Kami berdua diberi tunjangan hidup bulanan tetap sebesar 3.000 yuan, yang mana anak tertua menerima 2.000 yuan, dan anak kedua serta keponakan bungsu masing-masing menerima 500 yuan. Karena terbiasa berhemat, kami tidak pernah menghabiskan semuanya, dan sisanya ditabung dan disetorkan ke rekening bank kami.
Selain biaya hidup, anak-anak terkadang memberi kami uang saat Tet dan hari raya lainnya, sehingga hidup kami sangat nyaman. Mereka tidak hanya merawat bibi dan paman mereka, tetapi juga dengan sepenuh hati membantu adik-adik mereka saat dibutuhkan. Saya ingat ketika putra dan putri saya membeli rumah, mereka berdua meminjam uang dari kakak laki-laki tertua mereka. Mereka bilang mereka meminjamkan uang, tetapi sebenarnya mereka memberikannya karena mereka tidak berniat mengembalikannya.
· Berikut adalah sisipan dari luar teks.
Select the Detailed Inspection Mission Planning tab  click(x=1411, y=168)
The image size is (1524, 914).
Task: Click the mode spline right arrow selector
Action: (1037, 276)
Sekarang, setiap akhir pekan, mereka bertiga berusaha mengatur jadwal untuk pulang makan malam bergantian dengan saya dan istri saya, bahkan membuat para tetangga mengira mereka anak kandung mereka. Tet ini, mereka bilang akan mengajak saya dan istri jalan-jalan agar di masa tua nanti kami bisa melihat lebih banyak dunia.
Saya pikir ini berarti jika Anda berbuat baik, Anda akan mendapatkan pahala, tujuan yang baik, hasil yang baik. Jika saya tidak merawatnya dengan baik di masa lalu, bagaimana saya bisa menikmati berkah seperti itu di masa tua saya?